Breastfeeding offers the perfect nutrition for babies. It also provides infants with numerous health benefits including reduced risk of respiratory and gastrointestinal infections. Exclusive breastfeeding has also been linked with a lowered risk of baby bottle tooth decay. Still, exclusively breastfed babies may not be immune from early childhood caries.

Can exclusive breastfeeding cause cavities?

The answer is yes. Breast milk, like baby formula, is sugary. As explained in hillfielddentistry.com, the natural sugar in the milk turns to acid by bacteria in the child’s mouth. The formed acid then dissolves the enamel, causing teeth to decay. The reduced saliva flow during sucking and the teeth’s exposure to the sugar further enhance the risk of dental plaque and early dental caries.
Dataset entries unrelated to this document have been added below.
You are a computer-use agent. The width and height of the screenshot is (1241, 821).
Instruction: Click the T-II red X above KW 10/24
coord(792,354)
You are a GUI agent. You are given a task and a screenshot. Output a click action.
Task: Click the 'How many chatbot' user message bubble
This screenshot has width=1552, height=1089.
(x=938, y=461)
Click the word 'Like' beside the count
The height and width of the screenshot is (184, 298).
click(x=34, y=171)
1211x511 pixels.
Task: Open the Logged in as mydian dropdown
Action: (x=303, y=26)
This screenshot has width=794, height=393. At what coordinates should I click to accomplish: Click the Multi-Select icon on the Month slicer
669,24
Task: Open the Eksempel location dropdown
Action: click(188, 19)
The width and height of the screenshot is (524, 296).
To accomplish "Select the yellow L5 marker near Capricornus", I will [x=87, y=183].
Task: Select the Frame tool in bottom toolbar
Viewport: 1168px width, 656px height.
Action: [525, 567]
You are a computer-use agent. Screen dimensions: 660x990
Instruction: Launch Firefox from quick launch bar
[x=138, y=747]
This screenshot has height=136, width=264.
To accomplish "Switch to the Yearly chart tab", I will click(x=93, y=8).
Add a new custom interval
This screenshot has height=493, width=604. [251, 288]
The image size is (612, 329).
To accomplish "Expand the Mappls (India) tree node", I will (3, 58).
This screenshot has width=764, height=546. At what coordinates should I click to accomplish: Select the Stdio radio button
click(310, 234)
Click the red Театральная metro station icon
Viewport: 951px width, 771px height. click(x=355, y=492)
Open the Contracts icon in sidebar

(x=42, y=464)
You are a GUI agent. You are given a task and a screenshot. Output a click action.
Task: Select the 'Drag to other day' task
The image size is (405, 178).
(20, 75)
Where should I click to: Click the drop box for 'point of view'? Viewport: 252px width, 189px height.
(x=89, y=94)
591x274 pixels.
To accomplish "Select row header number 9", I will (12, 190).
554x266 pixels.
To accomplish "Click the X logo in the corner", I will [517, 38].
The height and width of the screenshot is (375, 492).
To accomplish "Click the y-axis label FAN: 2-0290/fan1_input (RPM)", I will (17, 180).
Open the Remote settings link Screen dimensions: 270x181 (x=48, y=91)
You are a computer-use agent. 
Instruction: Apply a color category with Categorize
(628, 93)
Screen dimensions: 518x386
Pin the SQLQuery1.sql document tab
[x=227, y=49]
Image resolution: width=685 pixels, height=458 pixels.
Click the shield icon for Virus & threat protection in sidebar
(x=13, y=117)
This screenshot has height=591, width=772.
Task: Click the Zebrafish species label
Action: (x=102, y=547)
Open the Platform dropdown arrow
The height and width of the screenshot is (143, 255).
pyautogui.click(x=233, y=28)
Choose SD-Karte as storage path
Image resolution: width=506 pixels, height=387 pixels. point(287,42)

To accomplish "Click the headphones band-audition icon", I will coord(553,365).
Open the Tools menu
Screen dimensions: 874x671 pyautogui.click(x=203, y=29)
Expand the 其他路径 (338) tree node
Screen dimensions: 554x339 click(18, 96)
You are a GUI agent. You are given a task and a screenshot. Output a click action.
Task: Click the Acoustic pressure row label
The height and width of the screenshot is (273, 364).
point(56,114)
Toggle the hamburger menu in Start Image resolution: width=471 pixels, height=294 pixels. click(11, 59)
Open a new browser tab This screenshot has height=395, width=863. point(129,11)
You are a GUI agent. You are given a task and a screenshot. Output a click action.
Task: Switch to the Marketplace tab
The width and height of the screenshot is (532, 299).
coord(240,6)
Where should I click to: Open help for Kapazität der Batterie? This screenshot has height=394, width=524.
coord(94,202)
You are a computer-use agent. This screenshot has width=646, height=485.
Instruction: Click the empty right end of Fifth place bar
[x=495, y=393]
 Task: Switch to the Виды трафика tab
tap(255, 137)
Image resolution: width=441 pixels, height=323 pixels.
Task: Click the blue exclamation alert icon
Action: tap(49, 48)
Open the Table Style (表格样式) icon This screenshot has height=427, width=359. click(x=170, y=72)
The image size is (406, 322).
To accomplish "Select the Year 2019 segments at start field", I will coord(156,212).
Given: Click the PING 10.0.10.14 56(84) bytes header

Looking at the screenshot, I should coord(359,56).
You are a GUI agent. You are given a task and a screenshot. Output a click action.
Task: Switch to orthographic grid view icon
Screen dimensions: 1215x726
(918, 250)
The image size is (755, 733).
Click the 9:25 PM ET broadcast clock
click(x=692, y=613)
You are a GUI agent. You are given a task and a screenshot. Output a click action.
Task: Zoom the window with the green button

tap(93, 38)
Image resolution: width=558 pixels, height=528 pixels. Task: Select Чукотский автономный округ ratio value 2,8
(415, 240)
You can prevent early childhood caries if you:

Avoid ad libitum breastfeeding

What seems to increase the risk of early dental caries in breastfed children is prolonged and nocturnal breastfeeding, especially after the child’s first birthday. Therefore, avoid ad libitum breastfeeding after the first baby tooth begins to erupt and after you have introduced to the child other dietary carbohydrates.

Care for your child’s mouth

It’s important to begin wiping your infant’s gums soon after birth. Clean the baby’s gums every day with a clean washcloth or moist gauze pad. As soon as the first primary tooth emerges, brush it twice daily. And don’t forget to take your child to a family dentist before his/her first birthday.

Frequent and prolonged contact with human milk can soften the outer part of the teeth. These conditions expose exclusively breastfed children to nursing caries. Fortunately, controlled breastfeeding and good dental hygiene can help reduce the risk of dental problems. Take these precautions to protect your baby from early childhood caries.